Hak Privasi Pasien HIV dan Kewajiban Negara: Analisis Yuridis Perlindungan Data Kesehatan Sensitif

The right to privacy and the right to health are fundamental human rights that are closely interconnected. The protection of privacy for patients with Human Immunodeficiency Virus (HIV) constitutes a critical issue, given that HIV status is classified as highly sensitive health data and is particularly vulnerable to stigma and discrimination. In Indonesia, the legal framework governing the protection of HIV patients’ health data has been normatively strengthened through the Personal Data Protection Law and the Health Law; however, its implementation continues to face various challenges. This article aims to analyze the right to privacy of HIV patients and the obligations of the state in protecting sensitive health data, as well as to examine the limitations and exceptions to the disclosure of HIV-related data within the framework of law and human rights.

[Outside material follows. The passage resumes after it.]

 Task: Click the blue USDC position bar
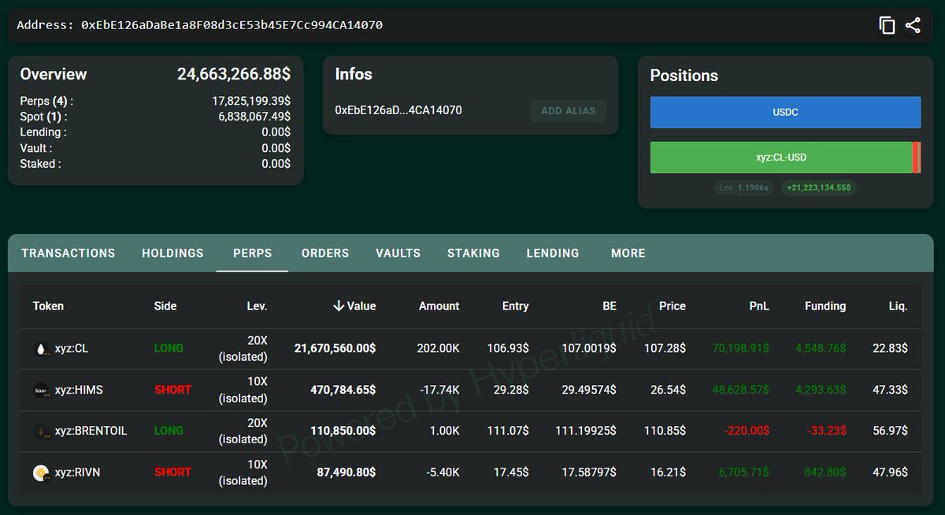[x=785, y=113]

This study employs a normative legal research method using statutory, conceptual, and human rights-based approaches. Legal materials are analyzed qualitatively through juridical interpretation and prescriptive analysis. The findings indicate that HIV status is legally categorized as sensitive personal data that is entitled to a high level of legal protection. The state bears tripartite obligations to respect, protect, and fulfill the privacy rights of HIV patients. Nevertheless, a gap persists between legal norms and their implementation, particularly in the management of electronic medical records. The protection of HIV patients’ privacy rights requires strengthened legal implementation, regulatory harmonization, and the adoption of a human rights-based approach to ensure that data protection does not conflict with public health interests.